Finding counterexamples is an endeavor which is as important as proving theorems. But while the latter has seen a huge amount of research effort—we have nowadays a large quantity of tools for automated and interactive theorem proving—the former has mainly been neglegted by proof theorists. One of the reasons is that finding counterexamples or countermodels has been considered a model theoretical activity, rather than a proof theoretical one. Only recently, researchers have begun to explore the well-known duality between "proof search" and "search for countermodels" in a purely proof theoretical way. The main objective of this collaboration is to develop the necessary proof theory for automatically generating such counterexamples in a more general setting.

##### PHC Germaine de Staël: Extending the Realm of the Curry-Howard-Correspondence

Participants : Nicolas Guenot, Willem Heijltjes, Lutz Straßburger.

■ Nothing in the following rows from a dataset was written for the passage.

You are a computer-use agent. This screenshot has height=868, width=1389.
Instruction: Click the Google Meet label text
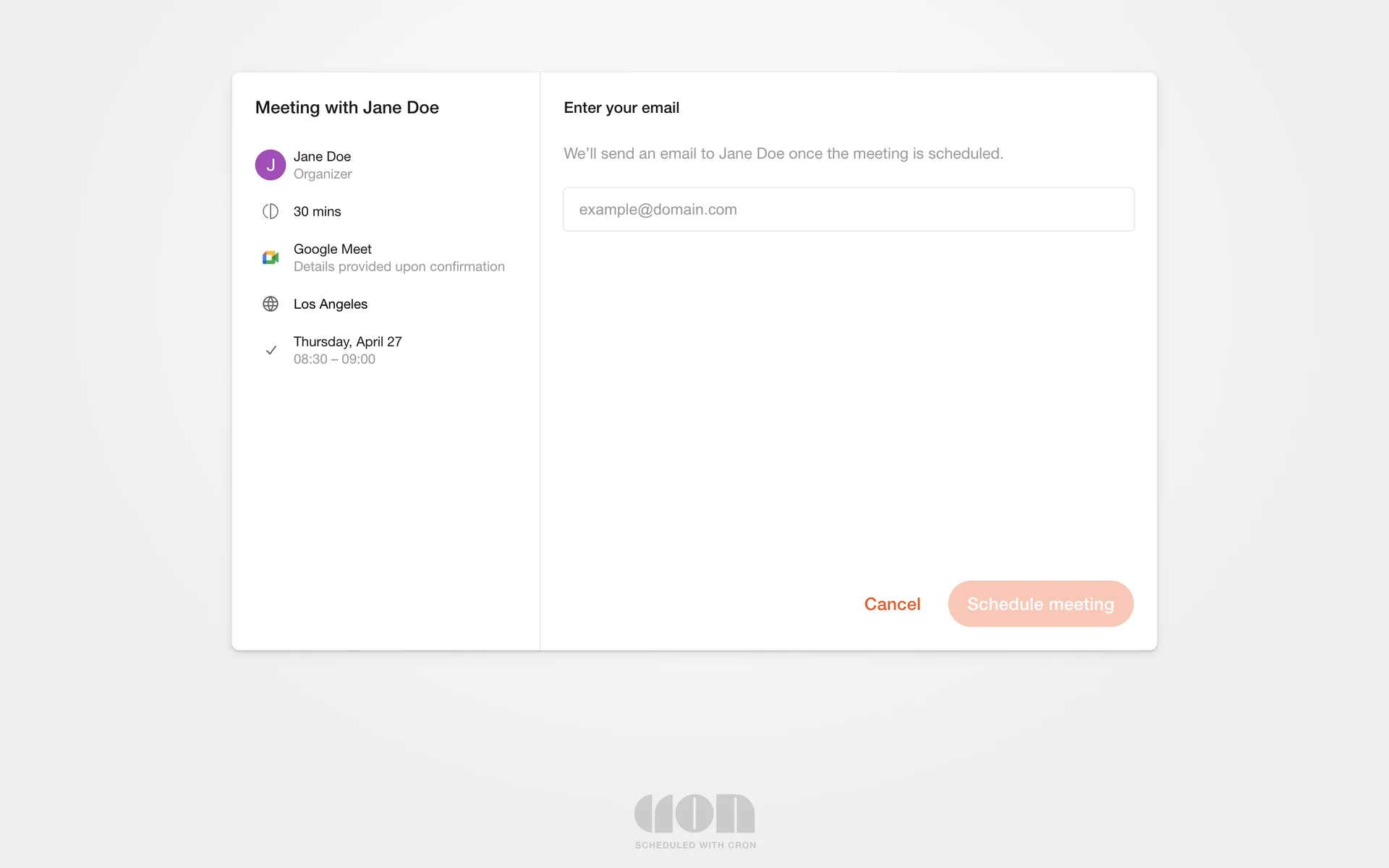pyautogui.click(x=332, y=249)
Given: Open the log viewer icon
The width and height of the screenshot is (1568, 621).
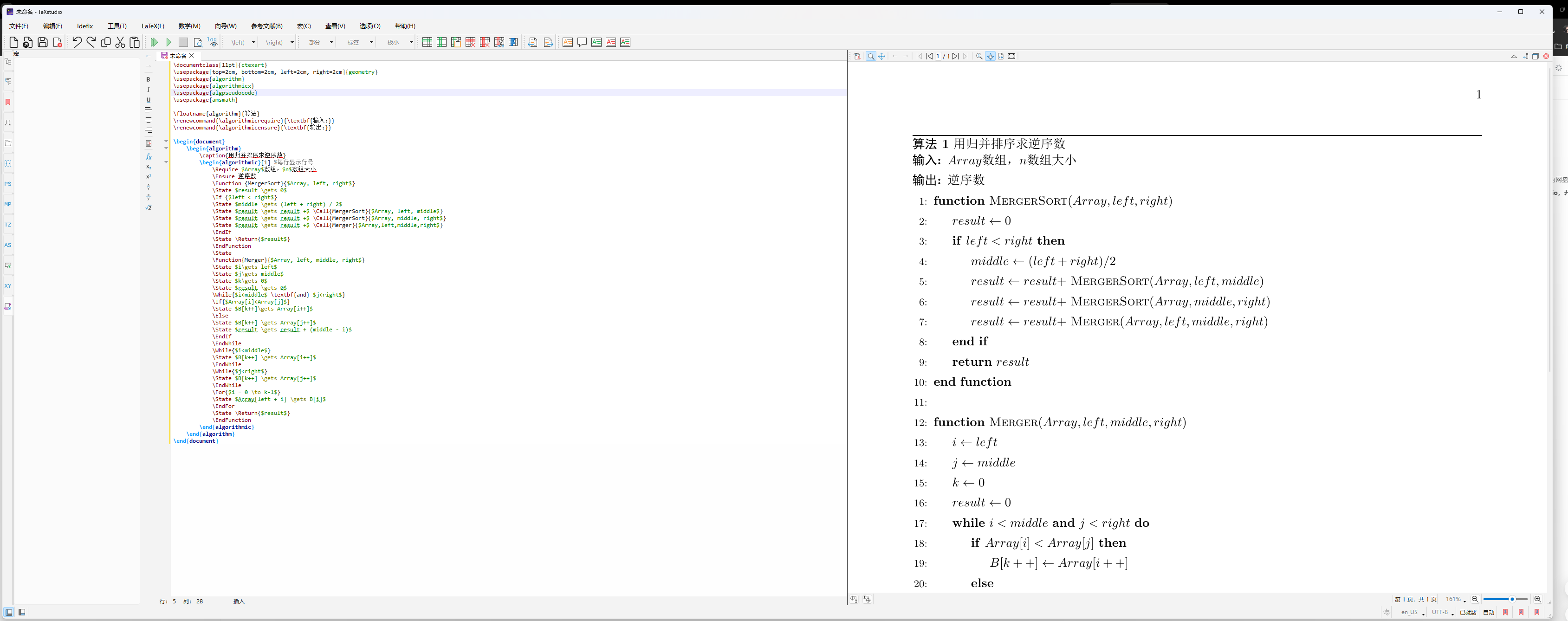Looking at the screenshot, I should (212, 42).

Title: Extending the Realm of the Curry-Howard-Correspondence

Swiss Partner: University of Bern, Institut für Informatik und angewandte Mathematik (IAM)

The Curry-Howard correspondence between proofs and programs is probably the most interesting and surprising connection between mathematics and computer science. It was discovered in the 1960s, but its main development started in the 1980s. The basis of the correspondence is a correspondence between intuitionistic proofs and typed functional programs (written as terms of lambda-calculus).

Our goal is to develop such a correspondence for new formalisms, like hypersequents, nested sequents and deep inference, in order to better understand their proofs and, we hope, either to discover new programming constructs or to give a new logical interpretation to existing ones.